What you need to do:
1) According to the interview on the B.1.617 variant below, how many mutations does that variant have?
2) Summarize the interview on the B.1.617 variant below in two sentences.

You mentioned the current COVID-19 crisis in India, where a new variant has been described as a “double mutant,” but on Twitter you called it a “scariant.” Why?
First of all, the B.1.617 variant isn’t a double mutant. It has 15 mutations. It’s a stupid term, focusing on two mutations which largely have been put aside as to concern. One of them is the L452R, which is the same as one of the California variants, and that hasn’t proved to be particularly serious or concerning. The other is the 484Q, and it’s not clear whether that has any function.
The B.1.617 is not the driver of the catastrophe in India. It may be contributing a small amount, but it has been overhyped as the double mutant that’s causing it all. Adding to that are what I call “scariant” headlines here in the United States when a few cases of that variant have been seen.
I coined the term scariant in early February because it was a pretty clear trend. People don’t know what variants are. They know a little bit about mutations but not variants, and they’re scared. A few variants are concerning, but we keep learning more and more things to decrease the concern. That’s why I wrote the New York Times op-ed, to try to provide some reassurance, since there’s such paranoia.

Material provided:
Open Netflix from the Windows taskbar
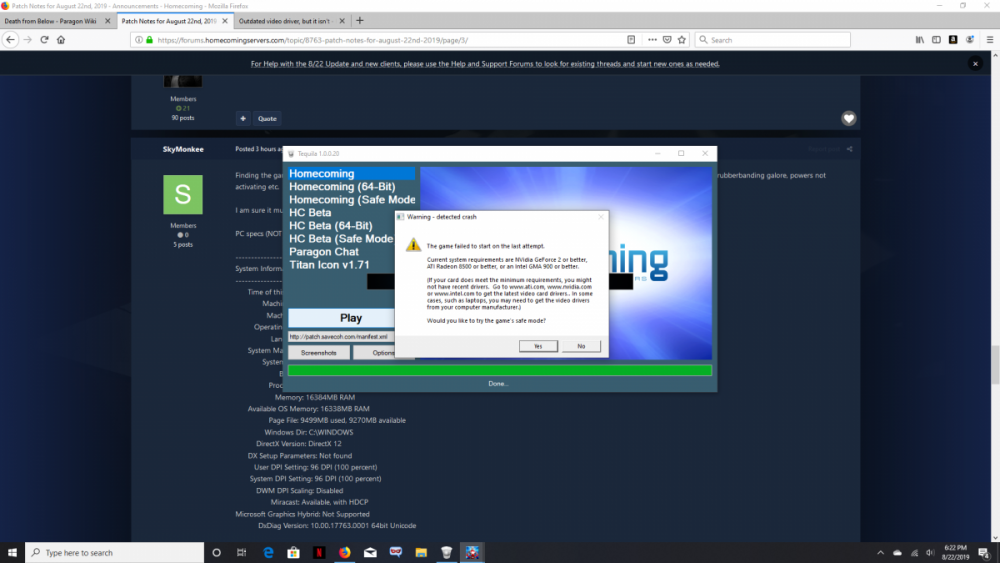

Answers in order:
1) It has 15 mutations.

2) The speaker rejects calling B.1.617 a "double mutant," since it has 15 mutations and the two singled out are of little established concern, and says it is not the driver of India's COVID-19 catastrophe. The speaker coined "scariant" in early February for alarming variant headlines and wrote a New York Times op-ed to offer reassurance amid public paranoia.